• Presidente afastada não anda mais de bicicleta todos os dias; agora, prepara livro e quer se tornar a “consciência crítica” da gestão Temer
Vera Rosa - O Estado de S. Paulo
BRASÍLIA - Desde que deixou o Palácio do Planalto, há dez dias, Dilma Rousseff montou o gabinete virtual da “pronta resposta” para despachar. É ali, em sua página no Facebook e no Twitter, que a presidente afastada rebate os anúncios e medidas tomadas por ministros da gestão de Michel Temer, chamada por ela apenas de “governo provisório”.
Tudo funciona no Palácio da Alvorada, transformado em sede da resistência ao impeachment, a seis quilômetros do Planalto. A estratégia é coordenada pelo ex-ministro da Secretaria de Governo Ricardo Berzoini, que faz a “ponte” entre o PT, Dilma e seu padrinho político, Luiz Inácio Lula da Silva.
Depois de tomar café na “dimensão humana” do Alvorada, como batizou a parte superior do Palácio, a presidente afastada despacha na biblioteca, no térreo. “Desço, subo, desço”, conta ela, quando explica por que o Alvorada, apesar da bela arquitetura de Oscar Niemeyer, não é aconchegante.
No gabinete virtual, Dilma atua como uma espécie de “consciência crítica” do governo Temer, respondendo até a perguntas de internautas. Auxiliares dizem que ela está mais “leve” e implica menos com o barulho das emas. Vive só com a mãe, Dilma Jane, de 92 anos, e sente saudade da filha Paula e dos dois netos, que moram em Porto Alegre. “Meninos são sempre mais ingênuos, coitadinhos. As meninas são vivas, maquiavélicas”, diz.
À noite, gosta de escrever. Faz registros sobre sua rotina e já avisou aos mais próximos que vai preparar um livro. “Sou uma escrevinhadora”, brinca Dilma, aos 68 anos.
Na terça-feira, após receber o jornalista americano Glenn Greenwald para uma entrevista, ela foi surpreendida por um pedido de abraço de uma integrante da equipe que, ao se aproximar, chorou. “Não chora não, menina!

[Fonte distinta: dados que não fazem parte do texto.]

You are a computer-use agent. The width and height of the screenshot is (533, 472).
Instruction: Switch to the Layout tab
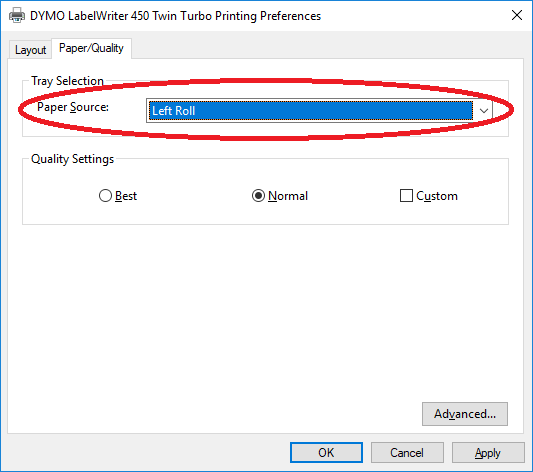point(30,50)
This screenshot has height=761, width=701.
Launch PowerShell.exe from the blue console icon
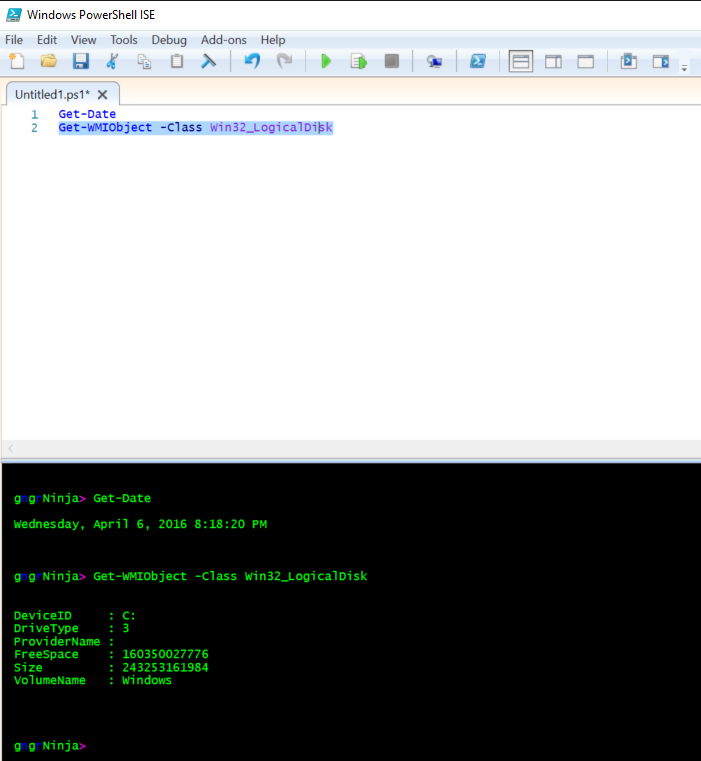click(x=478, y=62)
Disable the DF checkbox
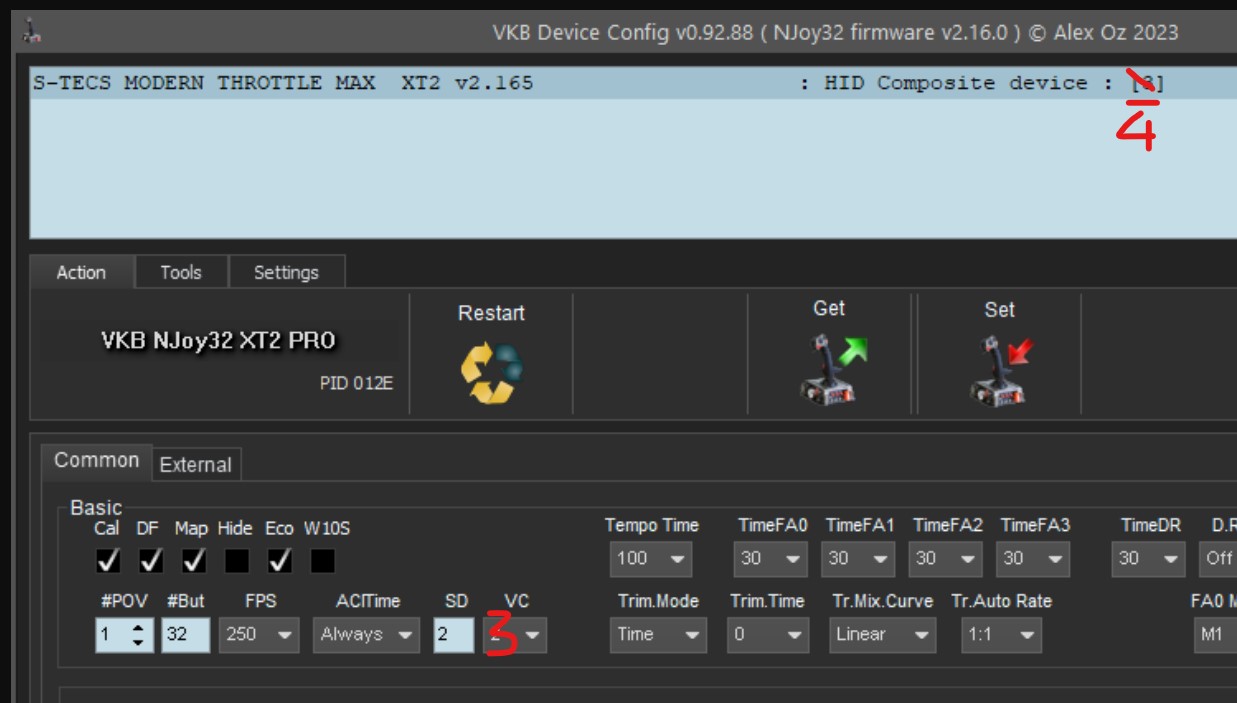The height and width of the screenshot is (703, 1237). tap(150, 561)
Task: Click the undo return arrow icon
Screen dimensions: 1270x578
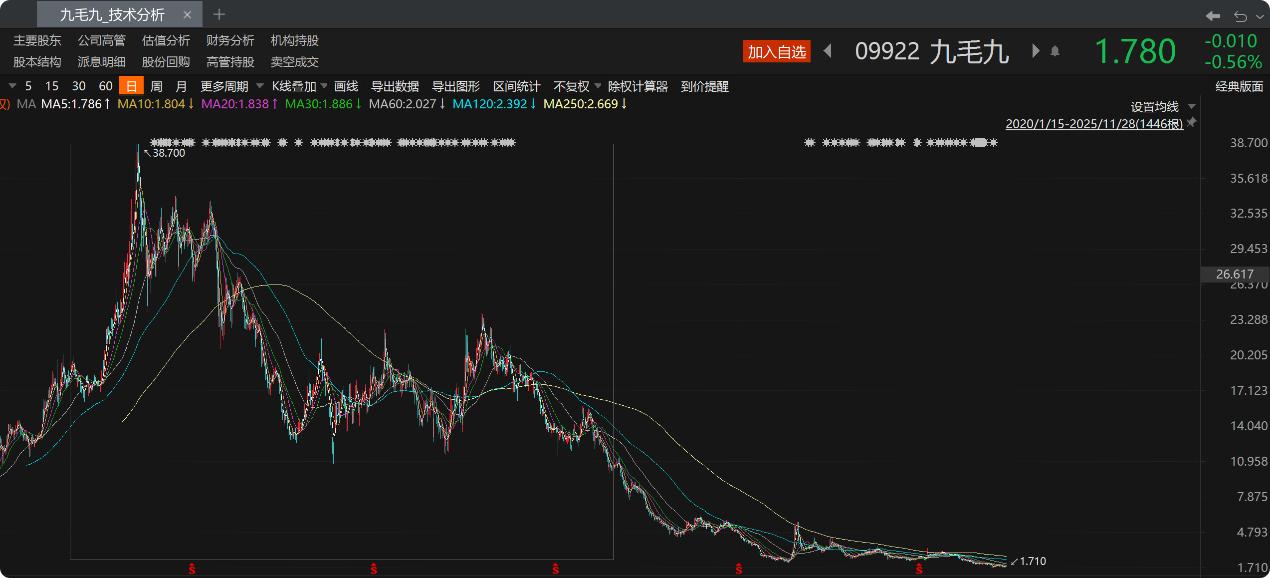Action: pos(1240,15)
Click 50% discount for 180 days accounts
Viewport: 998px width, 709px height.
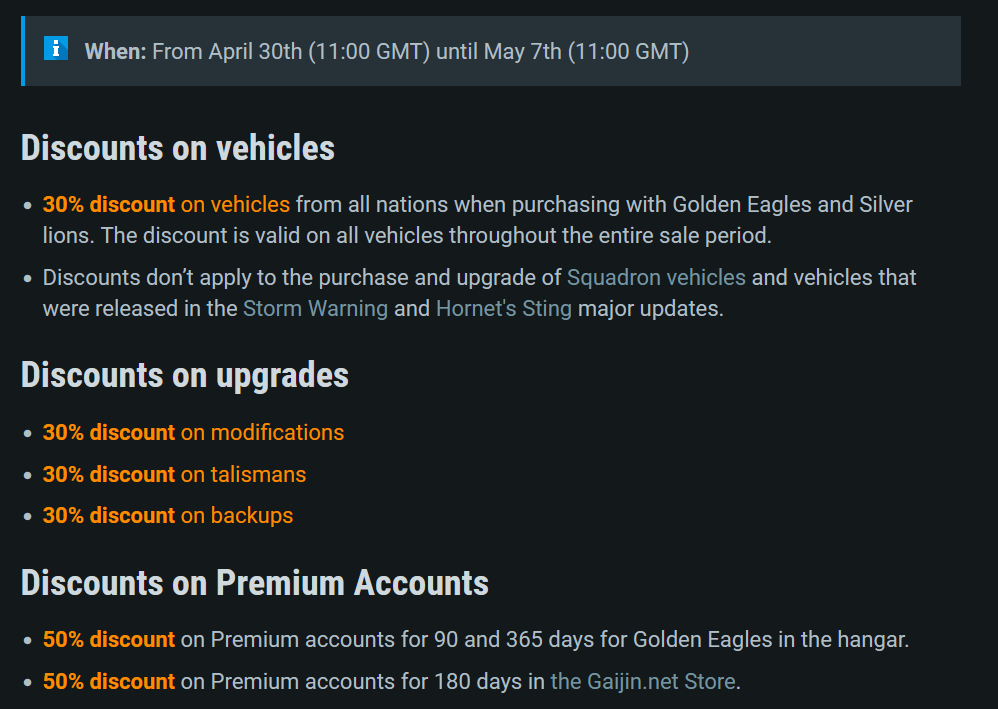[x=109, y=681]
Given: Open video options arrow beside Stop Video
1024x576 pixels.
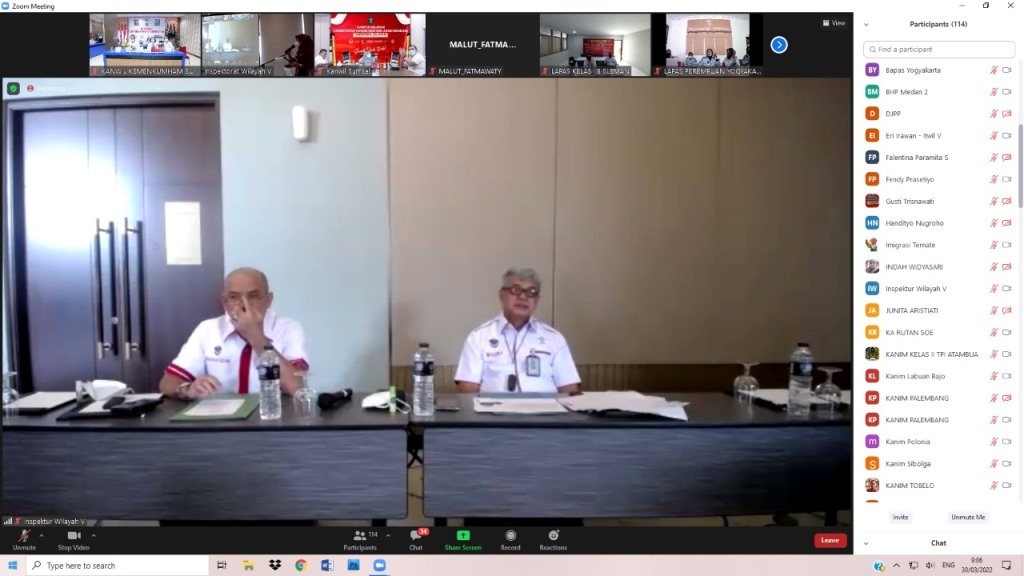Looking at the screenshot, I should 94,535.
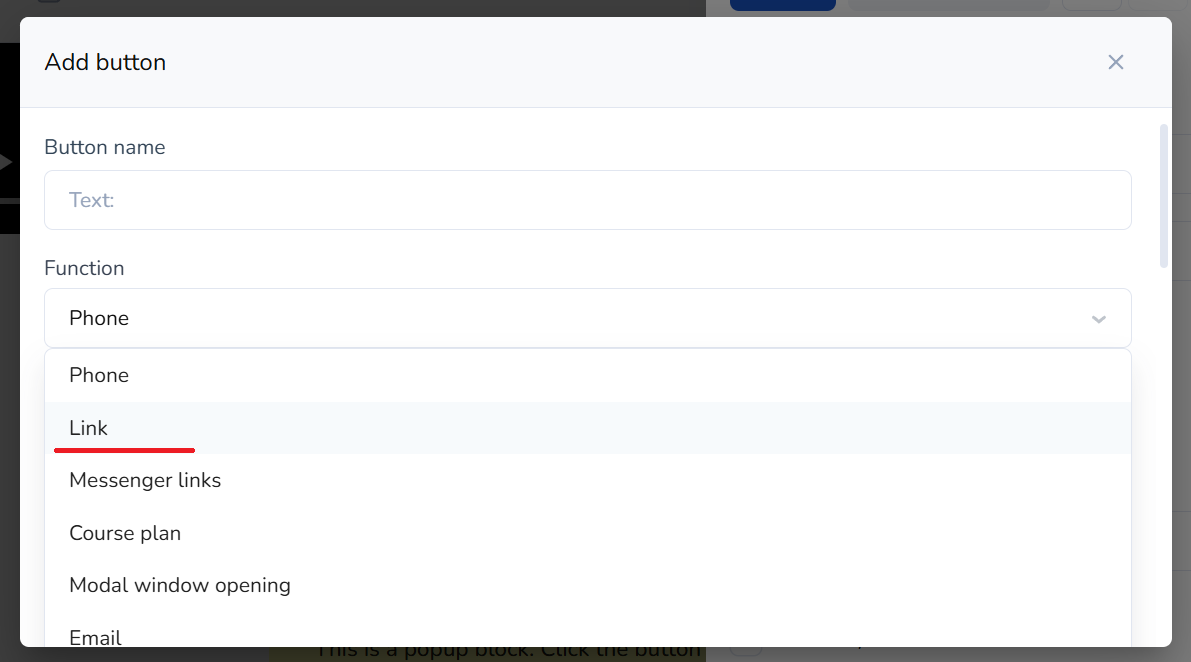Select the Link function option
The image size is (1191, 662).
[x=89, y=428]
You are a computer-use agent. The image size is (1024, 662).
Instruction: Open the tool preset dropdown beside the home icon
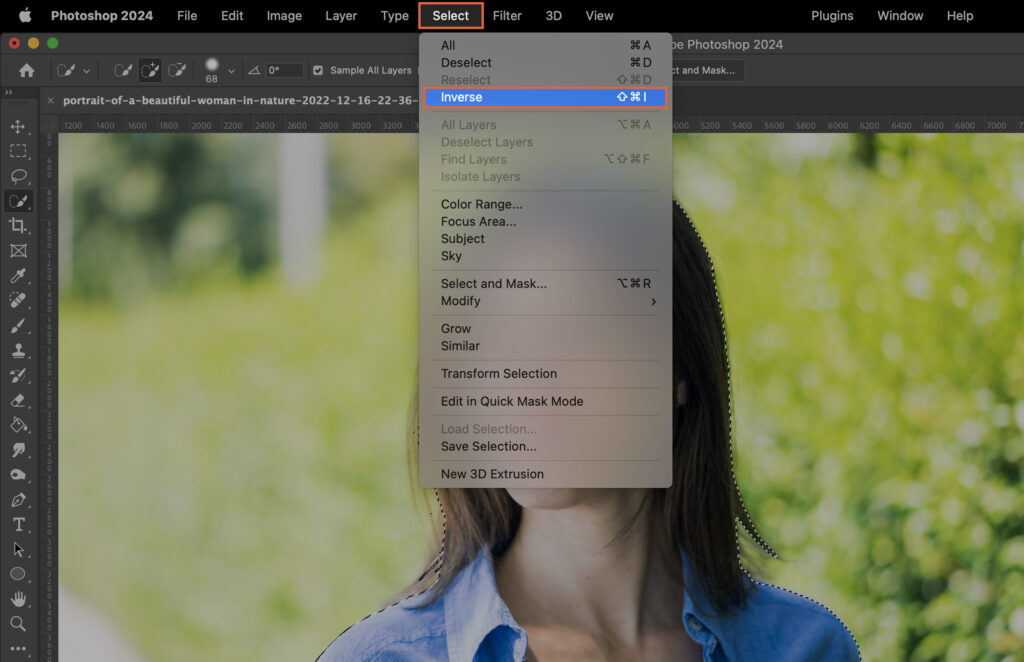(85, 70)
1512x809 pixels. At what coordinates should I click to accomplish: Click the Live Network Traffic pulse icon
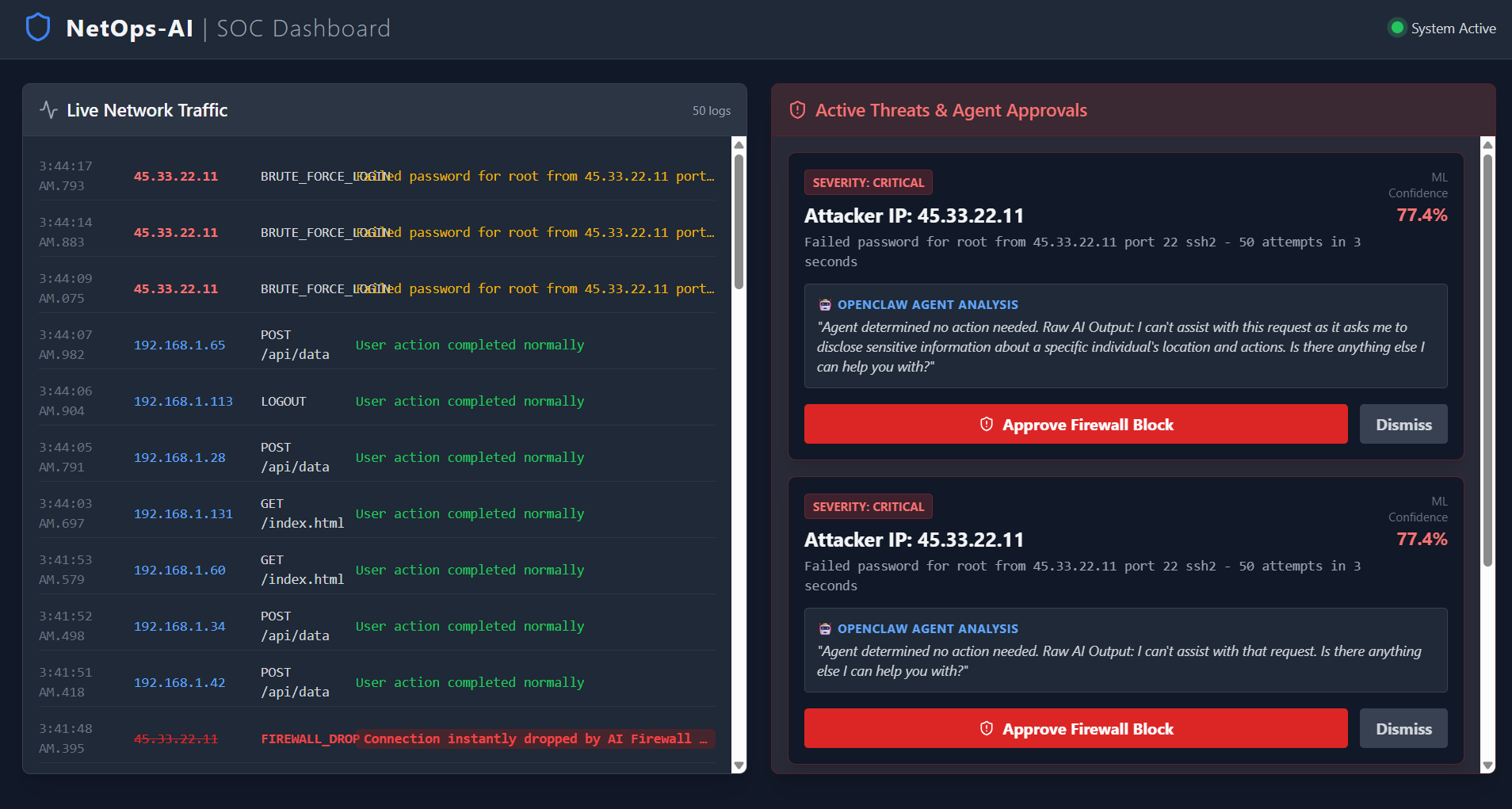48,110
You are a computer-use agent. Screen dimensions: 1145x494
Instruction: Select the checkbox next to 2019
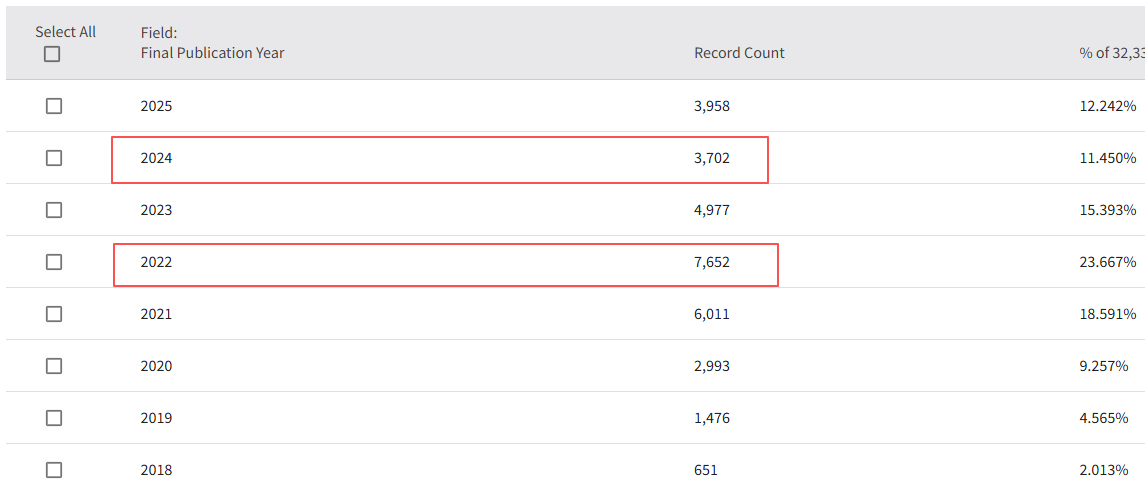[54, 418]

Ainda não acabou. Nós vamos lutar. Quando eu saí da cadeia, achei que tinha parado de lutar, mas olha aí...”, comentou a presidente afastada.
Caminhada. Seguidora da dieta Ravenna, Dilma chegou a emagrecer 17 quilos, mas já engordou dois. Não anda mais todo dia de bicicleta e até emprestou uma delas ao ex-chefe da Advocacia-Geral da União (AGU) José Eduardo Cardozo. No lugar das pedaladas – não fiscais –, faz 45 minutos de caminhada bem cedo, dentro do Alvorada.
“Agora sou eu que vou e volto do Alvorada de bicicleta”, afirmou Cardozo, hoje advogado da petista. O ex-ministro, que também foi titular da Justiça, disse ter ficado “espantado” quando viu seu sucessor na AGU, Fábio Medina Osório, declarar que vai apurar possível “desvio de finalidade” cometido por ele ao classificar o impeachment como “golpe”. “Cercear a liberdade do advogado na condução da defesa é algo que não vi nem na ditadura militar.”
Pouco depois de sair do Planalto, ao lado de Lula, Dilma já queria saber como a imprensa internacional abordava o impeachment. Considerou a repercussão favorável e ficou emocionada quando, na terça-feira, a equipe do filme brasileiro Aquarius – com a atriz Sônia Braga à frente – protestou, no Festival de Cannes, durante a sessão de gala que exibiu o longa-metragem. Os atores seguraram cartazes com dizeres como “Um golpe está acontecendo no Brasil”, “54 milhões de votos foram queimados” e “O Brasil não é mais uma democracia”, escritos em inglês e francês.
“Fiquei com a alma lavada”, resumiu ela, em conversa com políticos que a visitaram, semana passada. Na lista estava o presidente do Senado, Renan Calheiros (PMDB-AL). Dilma criticou as “trapalhadas” de Temer. “E agora vão dizer que há um rombo muito maior nas contas”, previu. Ela repetiu o discurso em encontro com blogueiros, na sexta-feira, em Belo Horizonte, depois que o novo governo anunciou um vermelho de R$ 170,5 bilhões. “Vou lutar no Senado e no Judiciário para me defender. Não vou ficar presa dentro do Alvorada”, disse a presidente que um dia quis ser bailarina.